Цель 1:
Ответьте по тексту о писателе Н. Успенском:
(а) Каким критиком назван в тексте А. М. Скабичевский?
(б) Кто перечислен как авторы «антинигилистических» романов?
(в) Какое чувство, по мнению автора, способствовало убыли таланта Успенского?
Цель 2:
Продолжите текст о писателе Н. Успенском, начав сразу после его последнего предложения.

Исходный текст:

§

И тогда Успенского назвали клеветником.
«В его рассказах, – писал плодовитейший из критиков-народников А. М. Скабичевский, – народ представляется в невообразимо безобразном виде: каждый мужик непременно вор, или пьяница, или такой дурак, каких и свет не производил; каждая баба такая идиотка, что ума помрачение… Что удавалось Н. Успенскому мельком увидеть или услышать, он передавал в сыром и конкретном виде, с единственной целью показать, как русский мужик невежествен, дик, смешон, загнан и забит, как тонет он в грязи невежества, суеверий, пошлости. Забитость, тупоумие, отсутствие всякого человеческого образа и подобия в героях Николая Успенского одуряют вас, когда вы читаете его очерки».
Вот это-то продержавшееся в печати несколько десятилетий мнение об Успенском как о человеке, злонамеренно будто бы оклеветавшем русский народ, и погубило окончательно доброе имя писателя в глазах широкой дореволюционной читательской аудитории. Критика и шедшая вслед за нею публика рассуждали о народнической прозе П. Засодимского, Н. 3латовратского, Г. Успенского, Н. Каронина-Петропавловско го, выясняли свои отношения с авторами «антинигилистических» романов (А. Писемский, Н. Лесков, В. Крестовский), спорили сначала о натурализме на русской почве (П. Боборыкин, И. Ясинский, Н. Морской), потом о «новом литературном поколения» (М. Альбов, А. Чехов, К. Баранцевич и др.), по традиции были приметливы к новым созданиям И. Тургенева, Л. Толстого, Ф. Достоевского, И. Гончарова, а Н. Успенского словно бы вовсе не брали в расчет.
А между тем талант его, идя в общем-то на убыль, чему, надо думать, способствовало чувство «неуслышанности», «невостребуемости», и во второй половине шестидесятых годов, и в семидесятые годы не раз мощно проявил себя, причем в гораздо более, чем прежде, социально острых и вместе с тем лиричных произведениях.

§

Раздел данных:
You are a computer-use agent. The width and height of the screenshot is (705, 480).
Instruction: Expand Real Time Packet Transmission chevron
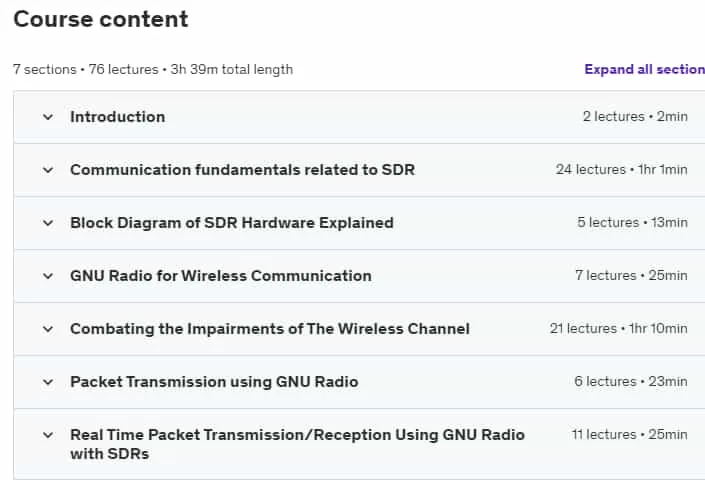48,436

§

Результат 1:
(а) Плодовитейшим из критиков-народников.
(б) А. Писемский, Н. Лесков, В. Крестовский.
(в) Чувство «неуслышанности», «невостребуемости».

Результат 2:
Успенский написал и опубликовал в «Отечественных записках» повесть «Федор Петрович», едва ли не первым, быть может, в русской литературе обнаружив, что на смену нищающим, сдающим свои социальные позиции помещикам приходят кулаки, кабатчики, сельские «капиталисты», и они-то все последовательнее прибирают деревню к своим рукам.
Критика промолчала.
Успенский с сатирической меткостью обрисовал в повести «Издалека и вблизи» типические фигуры русских дворян, потерявших жизненные ориентиры в пореформенную эпоху (здесь и толстовцы, и охотники переустроить хозяйство на «рациональный» лад, и те, кто верит в возможность жить по старинке).
Повесть появилась в солидном «Вестнике Европы», но критика и тут семь лет хранила гордое молчание, пока Н. Михайловский, снисходительно похвалив писателя за то, что его повесть «по замыслу охватывает чрезвычайно интересный мотив современной русской жизни», не поставил ему в вину несочувственность к новейшим «прогрессистским веяниям» и, прежде всего, к распространенному в те годы «хождению в народ».
Успенский рассказал в «Егорке-пастухе» трогательную историю двух любящих крестьянских сердец, показав, как идиллия, пройдя испытание фарсом, обернулась в итоге – благодаря чиновничьему равнодушию и благодаря косности крестьянского «мира» – подлинной трагедией, но и в этом случае ответом писателю было почти полное общественное безразличие.
У читателя может возникнуть, пожалуй, впечатление, что произведения Успенского, пережив свой «звездный час», начисто выпали из русской литературы, не участвовали в ее движении и лишь в двадцатые-тридцатые годы нашего века были вновь вспомнены – уже как архивный документ, имеющий исключительно историческое, историко-литературное значение. Так ли это?
Так, да не вполне так. Истинную цену автору «очерков народного быта» знали, прежде всего, великие его современники – русские писатели, и если Тургенев, сопоставляя Николая Успенского с Глебом, утверждал не без личной и вполне понятной неприязненность, что «у Глеба в десять раз больше таланта», то Лев Толстой, по свидетельству мемуариста, говорил как раз обратное: «Я ставлю Николая Успенского много выше превознесенного другого Успенского, Глеба, у которого нет ни той правды, ни той художественности». Нелишне упомянуть и о том, что И. Бунин в начале своего творческого пути замышлял писать биографию Успенского, собирал свидетельства очевидцев и поместил о нем несколько содержательных заметок в тогдашней печати. Или о том, что М. Горький неизменно, хотя и не вполне точно именовал Успенского «родоначальником и зачинателем чисто народнической и народолюбческой литературы».
Дело, впрочем, не только и не столько в благосклонных отзывах. Оказав заметное, никем не оспариваемое, хотя пока и недостаточно изученное влияние на писателей демократического, а впоследствии и народнического лагеря (у него сначала учились, затем с ним спорили, но ведь и полемика есть форма освоения традиции), Успенский исподволь «сказался» во многих и многих классических произведениях, посвященных мужицкой доле и вообще тяжкой участи русского простонародья.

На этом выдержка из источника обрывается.